The English, with ecumenical aplomb, have formed their own special sect which ignores pants qua pants, sublimating any desires in tambourines and tea.

2) Hawking's Trans-dimensional Wormhole

This states that the both lingerie and underwear co-exist in parallel universes. The cooling of passion causes flexion of space/time or, when expressed six dimensionally, 'pinching'. When these precise cosmological conditions prevail a tiny wormhole opens in the bottom corner of the drawer and, in less than a nano-second, the garments transplace. The few scientist who have attempted to understand the breadth of Hawking's thinking have often been driven mad. This is not because the protocol is particularly complex but that it requires us to accept an entire universe where women only wear crap pants on first dates then raunchy drawers for the rest of their relationships.
Stephen Hawking is the only man who has ever been able to prove this hypothesis to his own satisfaction. Is it any wonder they have to wheel him around dribbling?

3) Cognitive Phase-Shift (Meeker and Webelfetz. UCSC 1968)

When Mike Meeker and Schlomo Webelfetz first met at the University of California, Santa Cruz, nobody imagined that these two unlikely characters would change the entire face of psychological research. (Meeker was an All-State running back on a sports scholarship and Webelfetz, a semi-pro skateboarder auditing classes in the Tarot and Rolfing). Their research into the lingerie/pants dichotomy grew from a summer project in New Mexico. In Zuni legend Amit-hai-pooni was a changeling god who appeared in different guises to each worshipper. According to Meeker's autobiography 'Bringing Power and Effectiveness to Human Excellence' they had been drinking peyote tea for eight weeks when Webelfetz commented that this was 'Cool' and Meeker had the revelation that would solve the pants problem...
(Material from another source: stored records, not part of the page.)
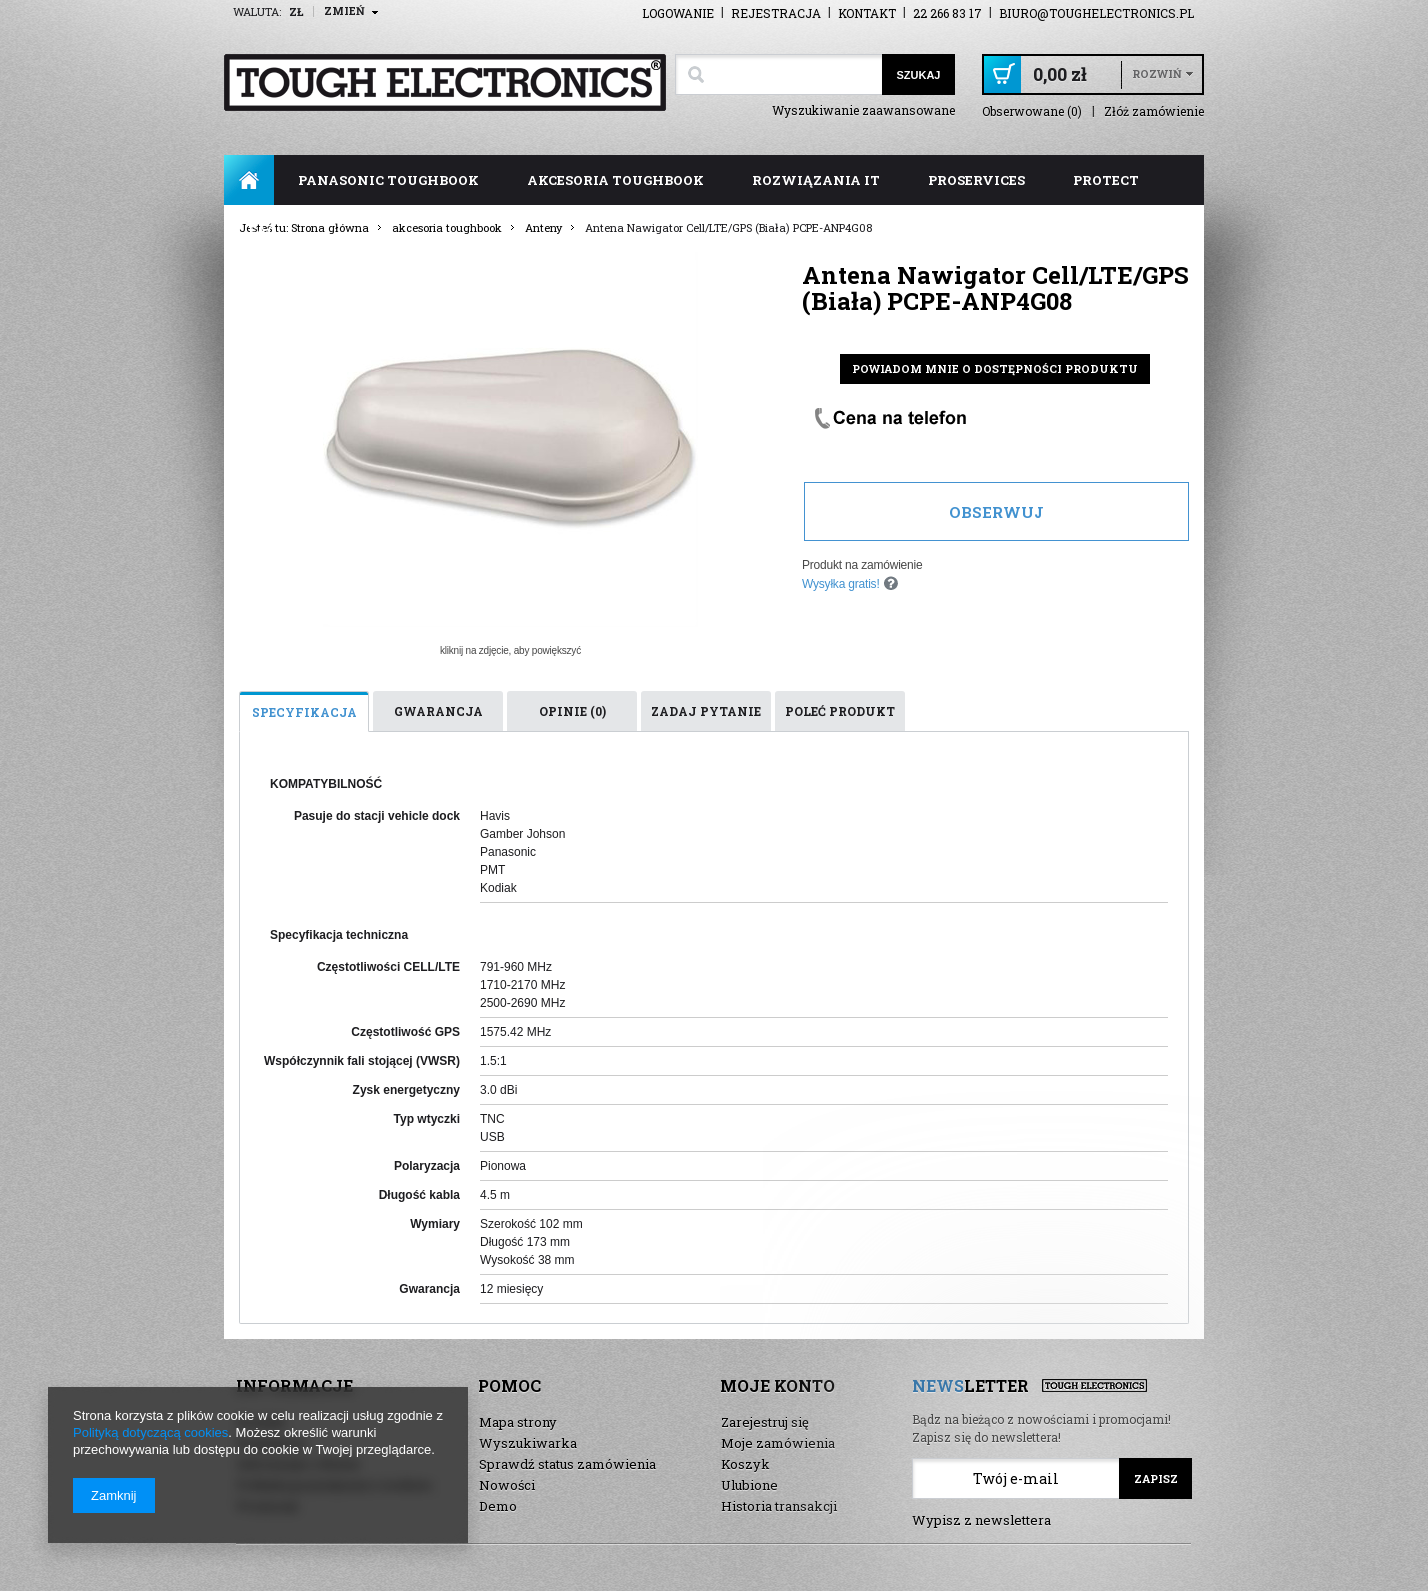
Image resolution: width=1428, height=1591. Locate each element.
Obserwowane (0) (1032, 111)
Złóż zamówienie (1154, 111)
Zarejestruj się (765, 1422)
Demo (498, 1506)
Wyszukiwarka (528, 1443)
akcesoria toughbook (615, 180)
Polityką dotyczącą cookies (150, 1432)
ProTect (1106, 180)
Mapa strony (518, 1422)
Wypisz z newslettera (981, 1520)
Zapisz (1156, 1478)
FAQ (262, 230)
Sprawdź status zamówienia (567, 1464)
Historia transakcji (779, 1506)
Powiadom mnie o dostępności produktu (995, 368)
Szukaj (918, 75)
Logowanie (678, 13)
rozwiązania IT (816, 180)
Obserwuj (996, 512)
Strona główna (249, 180)
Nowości (507, 1485)
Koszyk (745, 1464)
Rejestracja (776, 13)
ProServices (976, 180)
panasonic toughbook (388, 180)
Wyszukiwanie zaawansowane (863, 110)
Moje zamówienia (778, 1443)
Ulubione (749, 1485)
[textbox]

What if pants had no objective quality of desirability and the 'alteration' was entirely perceptual?

Eight years of research followed, much sponsored by the CIA. Student volunteers were hooded, floated in tanks and fed huge quantities of hallucinogens before being shown pants. No matter what kind of underwear they were shown their reaction was always exactly the same - they giggled and slurred the word 'Cool'.

Meeker is now a personal effectiveness coach in New York, Webelfetz is running a cult out of a trailer park in Oklahoma.

4) The Ffitch-Cadogan equation

Originally propounded by Rupert Ffitch-Cadogan at Cambridge in 1955. Ffitch-Cadogan was a well-born dilletante physicist of little innate talent. (His father endowed the Ffitch-Cadogan Laboratories in 1953, the year his son went up).

He suggested that...

Where fabric = f
Age = a
Desirability of wearer = w

and...

[{f/w} 3.1519 - Kvr] /w + f /{187987987.7} = x

...then

If x> 666.978 then lingerie
If x< 666.978 then underwear


Sadly Rupert's judgement was called into question later that year when he was caught in flagrante with his bedder in the quad, sent down and defected to the Russians.

History has yet to prove if this was any great loss to theoretical physics.

5) The low-number/conspiracy theory

This is my own particular favourite theory but one that undermines many of our deeply held beliefs. What if there are only a limited number of sets of decent underwear? What if it's all a plot? What if there is a central clearing house with an 0800 number? What if your partner sneaks from the bed while you bask in post coital glow and rings the number...

"Hullo. Control? Mission accomplished. I've got him. Send a courier to pick up the date knickers and hand them on to the next operative".